THESIS vs EXAM
A frequently asked question for literature students is whether one culminating experience is preferable to another. Some feel that a thesis offers a better opportunity for admission to a Ph.D. program and others dispute that claim. There is, in the Graduate Coordinator's experience, no consistent evidence to support the selection of one option over another; the choice is the student's. However, students planning to move on to a Ph.D. program are advised to contact prospective programs and seek their advice about preferred methods of MA degree completion.
For the purposes of clarification, students should see the two experiences in the following ways. The thesis is appropriate for a subject a student wishes to investigate in some depth. Thus the subject will be more narrow than that of an examination. For instance one might choose to examine a few works by one author or compare a novel by one writer with a novel by another.
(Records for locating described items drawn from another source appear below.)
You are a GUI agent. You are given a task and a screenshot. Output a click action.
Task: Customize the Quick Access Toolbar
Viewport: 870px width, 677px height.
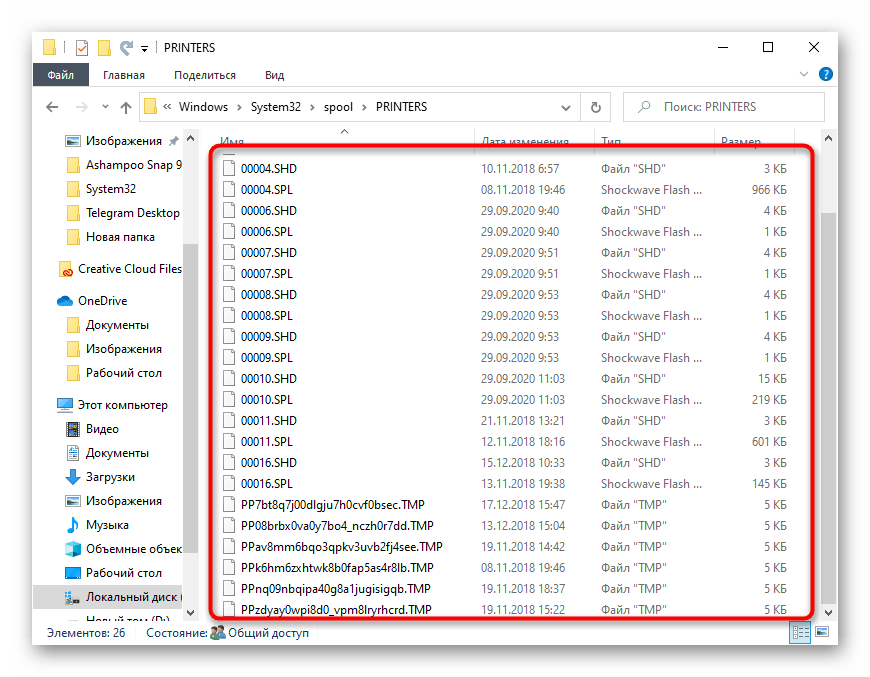[144, 48]
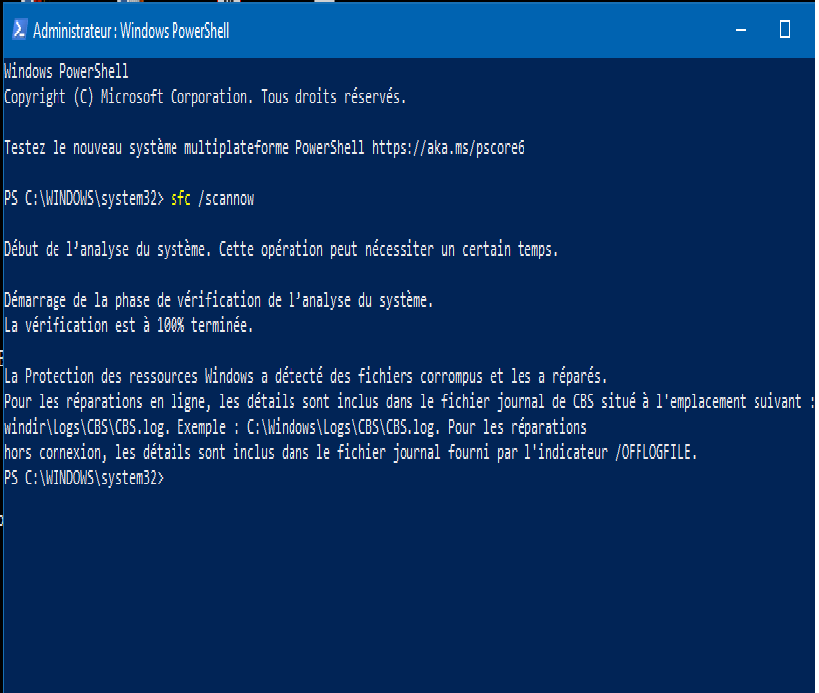
Task: Click the '/OFFLOGFILE' indicator text
Action: pyautogui.click(x=656, y=452)
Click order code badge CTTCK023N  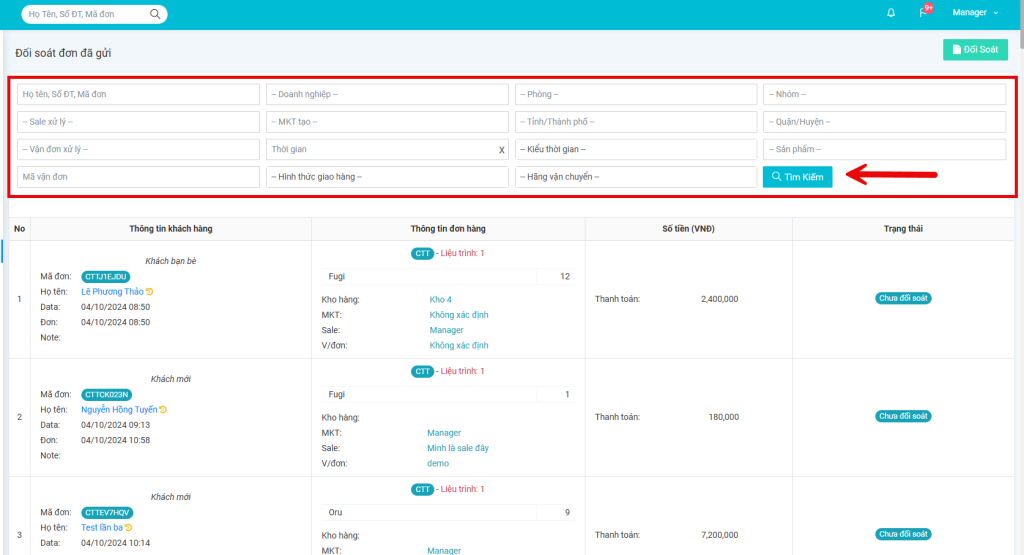tap(106, 394)
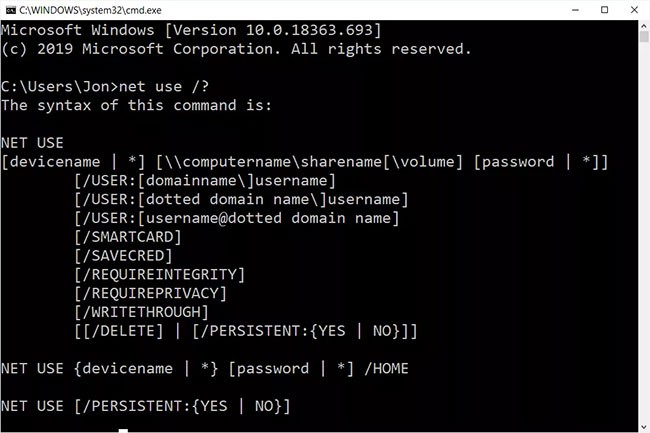Close the Command Prompt window
The width and height of the screenshot is (650, 433).
634,9
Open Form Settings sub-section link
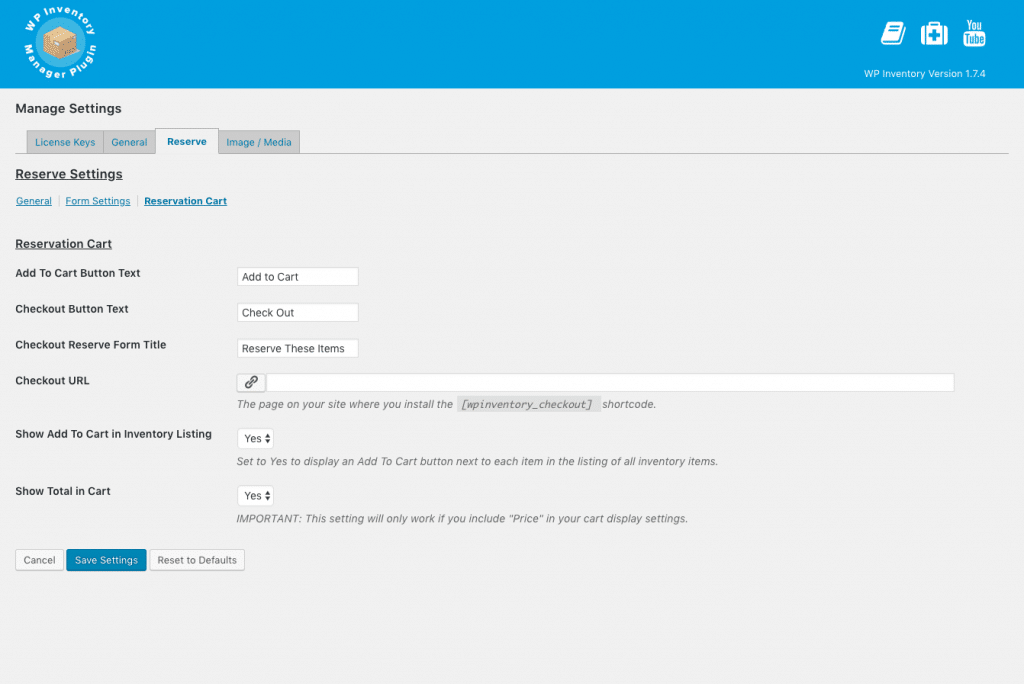Image resolution: width=1024 pixels, height=684 pixels. (98, 201)
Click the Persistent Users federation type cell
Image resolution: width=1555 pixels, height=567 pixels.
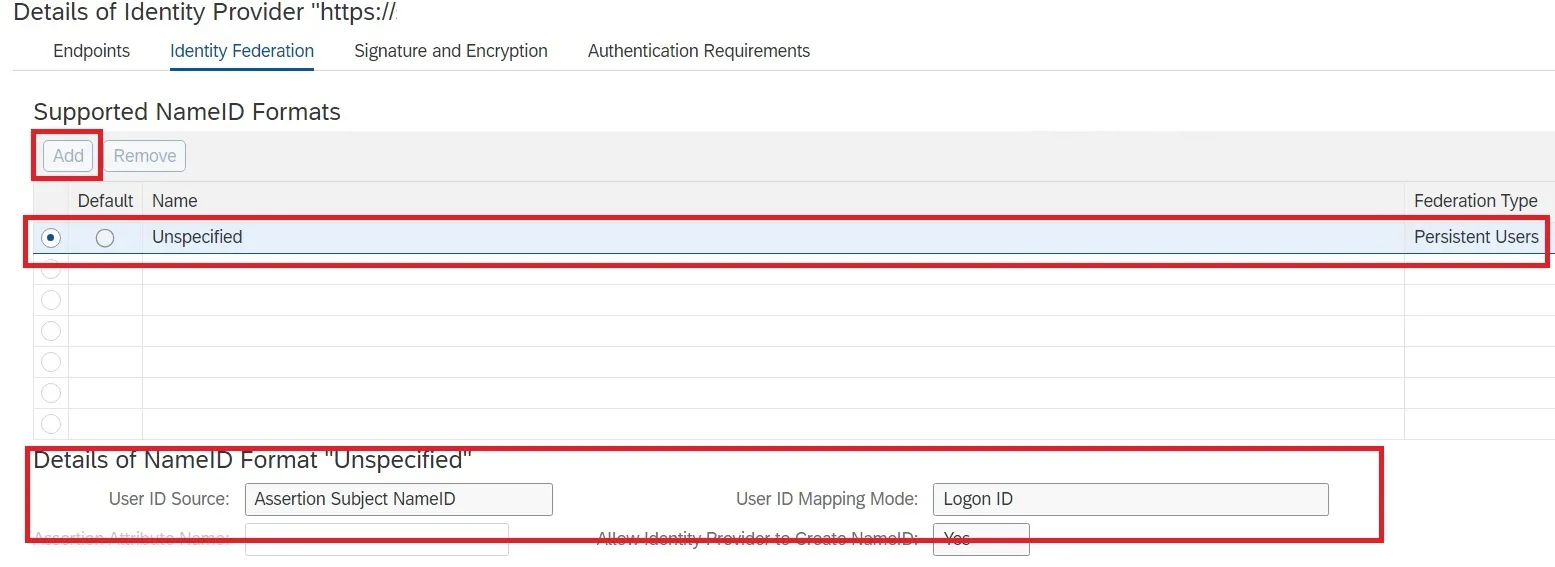pos(1475,237)
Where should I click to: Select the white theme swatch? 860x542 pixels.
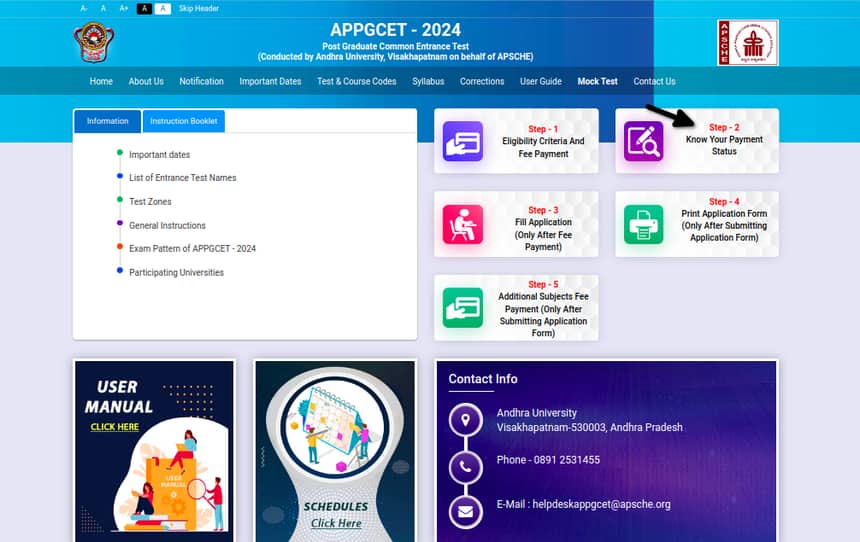pos(163,8)
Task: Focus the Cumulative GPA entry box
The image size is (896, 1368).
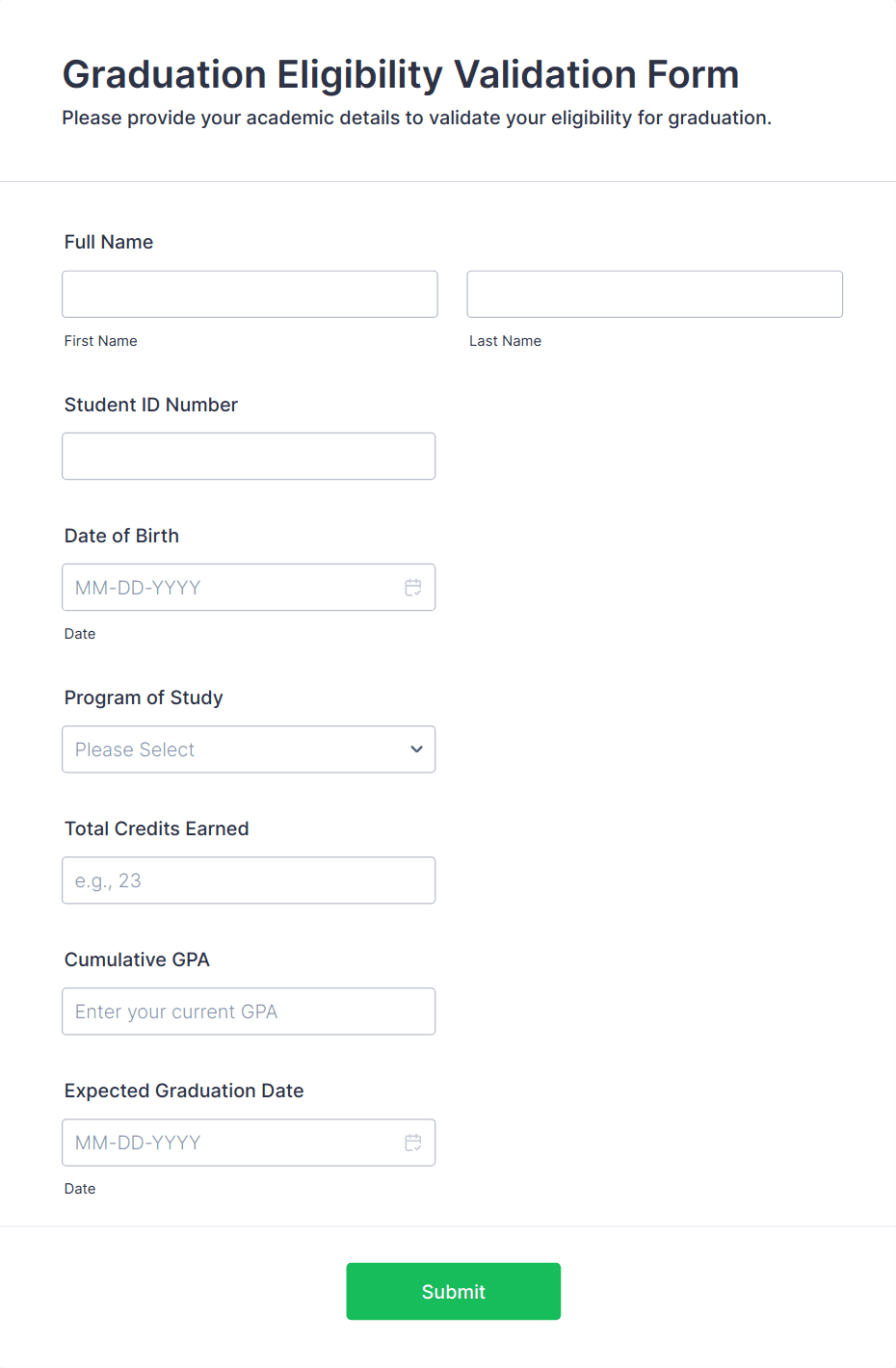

If the student embarks on a single author study, two or perhaps three novels should be sufficient, rather than a writer's (especially a prolific writer like Updike or Nabokov) entire canon. The idea is to scrutinize a subject in more depth than in a seminar or research paper. However, students and faculty should keep in mind that this is not a Ph.D. dissertation or even a mini-dissertation. A satisfactory length would be approximately 60 pages on the short end and no more than 100 on the high end.
On the other hand a comprehensive exam is by nature broader in scope or content. In fact, an informal definition in the American Heritage Dictionary defines a comprehensive as, "Examinations covering the entire field of major study given in the final undergraduate or graduate year." For the purposes of our Masters program, one should see the comprehensive as an option that asks students to demonstrate a breadth of understanding about a subject or area.